Optimizing Insertion and Deletion Detection Using Next-Generation Sequencing in the Clinical Laboratory

Detection of insertions and deletions (InDels) by short-read next-generation sequencing (NGS) technology can be challenging because of frequent misaligned reads. A systematic analysis of short InDels (1 to 30 bases) and fms-related receptor tyrosine kinase 3 (FLT3) internal tandem duplications (ITDs; 6 to 183 bases) from 46 clinical cases of solid or hematologic malignancy processed with a clinical NGS assay identified misaligned reads in every case, ranging from 3% to 100% of reads with the InDel showing mismapped bases. Mismaps also increased with InDel size. As a consequence, the clinical NGS bioinformatics pipeline undercalled the variant allele frequency by 1% to 84%, incorrectly called simultaneous single-base substitutions along with InDels, or did not report an FLT3 ITD that had been detected by capillary electrophoresis.

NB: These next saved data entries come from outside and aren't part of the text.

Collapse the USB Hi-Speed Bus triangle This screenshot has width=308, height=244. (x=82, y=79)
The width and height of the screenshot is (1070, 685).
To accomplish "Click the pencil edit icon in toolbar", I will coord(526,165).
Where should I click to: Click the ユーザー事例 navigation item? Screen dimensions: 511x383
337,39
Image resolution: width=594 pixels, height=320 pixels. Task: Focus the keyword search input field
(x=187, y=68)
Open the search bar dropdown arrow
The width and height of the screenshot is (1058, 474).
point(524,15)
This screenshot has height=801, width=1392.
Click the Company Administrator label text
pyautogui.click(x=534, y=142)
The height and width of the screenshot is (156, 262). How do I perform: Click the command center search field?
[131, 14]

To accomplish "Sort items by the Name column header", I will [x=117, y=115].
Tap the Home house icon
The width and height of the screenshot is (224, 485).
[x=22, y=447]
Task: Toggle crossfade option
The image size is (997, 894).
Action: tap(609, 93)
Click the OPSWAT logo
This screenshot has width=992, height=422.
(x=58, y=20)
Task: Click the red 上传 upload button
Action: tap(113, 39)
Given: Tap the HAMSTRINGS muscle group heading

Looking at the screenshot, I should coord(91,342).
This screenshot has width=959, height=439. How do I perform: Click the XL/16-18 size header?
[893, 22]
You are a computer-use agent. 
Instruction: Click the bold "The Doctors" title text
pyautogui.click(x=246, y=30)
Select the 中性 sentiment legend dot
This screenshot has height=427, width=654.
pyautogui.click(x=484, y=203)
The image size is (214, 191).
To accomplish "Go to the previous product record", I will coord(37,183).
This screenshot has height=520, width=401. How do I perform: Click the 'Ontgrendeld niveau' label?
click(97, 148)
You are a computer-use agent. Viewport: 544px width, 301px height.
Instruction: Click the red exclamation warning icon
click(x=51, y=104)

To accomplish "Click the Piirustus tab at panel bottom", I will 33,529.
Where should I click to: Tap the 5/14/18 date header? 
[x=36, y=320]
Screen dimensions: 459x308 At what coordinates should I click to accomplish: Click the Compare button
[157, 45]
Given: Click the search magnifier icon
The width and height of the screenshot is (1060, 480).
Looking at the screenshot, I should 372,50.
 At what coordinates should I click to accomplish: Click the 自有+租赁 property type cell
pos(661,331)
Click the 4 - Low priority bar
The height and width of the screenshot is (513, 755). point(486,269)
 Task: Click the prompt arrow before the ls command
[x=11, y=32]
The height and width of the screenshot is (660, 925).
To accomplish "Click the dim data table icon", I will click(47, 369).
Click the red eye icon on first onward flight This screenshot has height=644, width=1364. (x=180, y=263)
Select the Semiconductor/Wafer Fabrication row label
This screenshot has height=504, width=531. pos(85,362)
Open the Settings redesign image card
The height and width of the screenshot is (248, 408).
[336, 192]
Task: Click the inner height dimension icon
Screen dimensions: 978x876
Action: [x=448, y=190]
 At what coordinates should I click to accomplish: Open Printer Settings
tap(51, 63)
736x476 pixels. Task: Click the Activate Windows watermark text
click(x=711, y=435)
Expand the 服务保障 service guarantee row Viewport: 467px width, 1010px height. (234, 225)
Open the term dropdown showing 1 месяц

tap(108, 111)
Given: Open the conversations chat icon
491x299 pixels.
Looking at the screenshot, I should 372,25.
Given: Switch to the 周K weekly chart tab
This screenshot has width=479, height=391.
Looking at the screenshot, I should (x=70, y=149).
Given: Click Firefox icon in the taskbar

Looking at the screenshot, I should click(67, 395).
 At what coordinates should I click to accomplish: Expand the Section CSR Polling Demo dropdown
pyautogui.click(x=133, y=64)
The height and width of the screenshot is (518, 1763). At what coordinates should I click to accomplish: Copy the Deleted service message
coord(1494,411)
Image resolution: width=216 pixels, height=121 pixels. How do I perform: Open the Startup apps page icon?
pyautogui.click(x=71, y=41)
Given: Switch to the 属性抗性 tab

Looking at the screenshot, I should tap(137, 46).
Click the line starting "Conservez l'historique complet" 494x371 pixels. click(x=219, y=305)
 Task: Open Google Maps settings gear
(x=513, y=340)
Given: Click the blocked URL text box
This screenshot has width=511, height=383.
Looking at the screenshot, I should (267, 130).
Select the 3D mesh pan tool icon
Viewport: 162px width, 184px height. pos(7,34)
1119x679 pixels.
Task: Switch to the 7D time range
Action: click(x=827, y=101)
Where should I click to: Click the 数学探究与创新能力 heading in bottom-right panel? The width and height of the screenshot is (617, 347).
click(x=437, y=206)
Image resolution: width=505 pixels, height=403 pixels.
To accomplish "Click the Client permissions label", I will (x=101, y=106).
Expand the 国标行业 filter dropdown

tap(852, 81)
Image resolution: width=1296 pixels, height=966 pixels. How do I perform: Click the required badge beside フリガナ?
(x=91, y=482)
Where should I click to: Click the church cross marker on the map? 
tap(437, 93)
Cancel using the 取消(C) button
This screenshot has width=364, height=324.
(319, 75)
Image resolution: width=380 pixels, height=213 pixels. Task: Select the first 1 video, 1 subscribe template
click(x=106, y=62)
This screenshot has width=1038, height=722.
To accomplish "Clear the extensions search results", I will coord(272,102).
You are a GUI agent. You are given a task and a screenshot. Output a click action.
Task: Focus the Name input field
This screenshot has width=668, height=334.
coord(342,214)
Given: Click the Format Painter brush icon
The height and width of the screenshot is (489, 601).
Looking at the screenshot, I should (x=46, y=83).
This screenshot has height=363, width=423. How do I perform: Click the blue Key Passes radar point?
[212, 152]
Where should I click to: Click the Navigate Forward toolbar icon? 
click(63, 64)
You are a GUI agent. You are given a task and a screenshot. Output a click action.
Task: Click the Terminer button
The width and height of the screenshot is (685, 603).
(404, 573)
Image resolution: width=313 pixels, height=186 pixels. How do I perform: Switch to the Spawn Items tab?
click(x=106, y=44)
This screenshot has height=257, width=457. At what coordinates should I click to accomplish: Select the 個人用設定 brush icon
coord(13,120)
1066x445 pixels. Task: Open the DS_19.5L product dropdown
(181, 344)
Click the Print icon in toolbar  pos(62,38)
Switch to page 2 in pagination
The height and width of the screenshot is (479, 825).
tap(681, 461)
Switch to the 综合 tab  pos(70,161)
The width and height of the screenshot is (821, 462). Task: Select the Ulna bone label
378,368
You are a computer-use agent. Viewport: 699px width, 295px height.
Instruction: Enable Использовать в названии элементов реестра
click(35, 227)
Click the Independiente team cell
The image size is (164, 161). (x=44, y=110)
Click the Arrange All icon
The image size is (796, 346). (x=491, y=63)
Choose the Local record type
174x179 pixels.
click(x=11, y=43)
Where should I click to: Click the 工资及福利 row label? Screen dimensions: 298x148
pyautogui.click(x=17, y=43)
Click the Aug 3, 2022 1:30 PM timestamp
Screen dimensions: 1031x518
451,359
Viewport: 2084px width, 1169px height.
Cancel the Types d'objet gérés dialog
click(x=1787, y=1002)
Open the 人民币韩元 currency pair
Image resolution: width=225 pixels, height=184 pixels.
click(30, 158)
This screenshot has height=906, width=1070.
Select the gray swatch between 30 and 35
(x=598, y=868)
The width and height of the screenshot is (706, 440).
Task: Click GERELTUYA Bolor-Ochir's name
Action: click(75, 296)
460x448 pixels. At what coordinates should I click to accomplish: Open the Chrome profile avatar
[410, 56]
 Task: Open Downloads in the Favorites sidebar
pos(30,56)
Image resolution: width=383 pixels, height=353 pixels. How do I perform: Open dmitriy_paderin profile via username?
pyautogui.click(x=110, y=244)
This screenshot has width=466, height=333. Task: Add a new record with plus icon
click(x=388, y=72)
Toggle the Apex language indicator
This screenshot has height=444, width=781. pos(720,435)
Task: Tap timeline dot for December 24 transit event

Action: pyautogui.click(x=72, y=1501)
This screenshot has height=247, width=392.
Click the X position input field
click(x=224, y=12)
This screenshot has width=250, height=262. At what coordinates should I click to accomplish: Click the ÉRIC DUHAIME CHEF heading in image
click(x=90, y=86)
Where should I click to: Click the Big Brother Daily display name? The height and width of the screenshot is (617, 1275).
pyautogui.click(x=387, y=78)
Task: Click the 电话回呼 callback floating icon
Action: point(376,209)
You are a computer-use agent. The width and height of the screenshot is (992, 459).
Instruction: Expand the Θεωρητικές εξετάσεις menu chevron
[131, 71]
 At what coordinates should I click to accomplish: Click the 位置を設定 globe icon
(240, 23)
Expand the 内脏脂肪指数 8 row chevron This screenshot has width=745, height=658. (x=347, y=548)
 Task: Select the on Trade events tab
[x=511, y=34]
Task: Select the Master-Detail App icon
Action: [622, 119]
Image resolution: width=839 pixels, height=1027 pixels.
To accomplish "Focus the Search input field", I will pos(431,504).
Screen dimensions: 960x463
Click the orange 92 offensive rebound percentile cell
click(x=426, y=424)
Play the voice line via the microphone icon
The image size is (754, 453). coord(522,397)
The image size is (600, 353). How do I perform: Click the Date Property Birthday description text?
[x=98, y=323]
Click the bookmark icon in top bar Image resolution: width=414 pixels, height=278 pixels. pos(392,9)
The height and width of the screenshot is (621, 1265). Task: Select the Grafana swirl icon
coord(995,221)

To improve the ability of the pipeline to better detect and quantify InDels, we utilized a software program called Assembly-Based ReAligner (ABRA2) to more accurately remap reads. ABRA2 was able to correct 41% to 100% of the reads with mismapped bases and led to absolute increases in the variant allele frequency from 1% to 61% along with correction of all of the single-base substitutions except for two cases. ABRA2 could also detect multiple FLT3 ITD clones except for one 183-base ITD. Our analysis has found that ABRA2 performs well on short InDels as well as FLT3 ITDs that are <100 bases.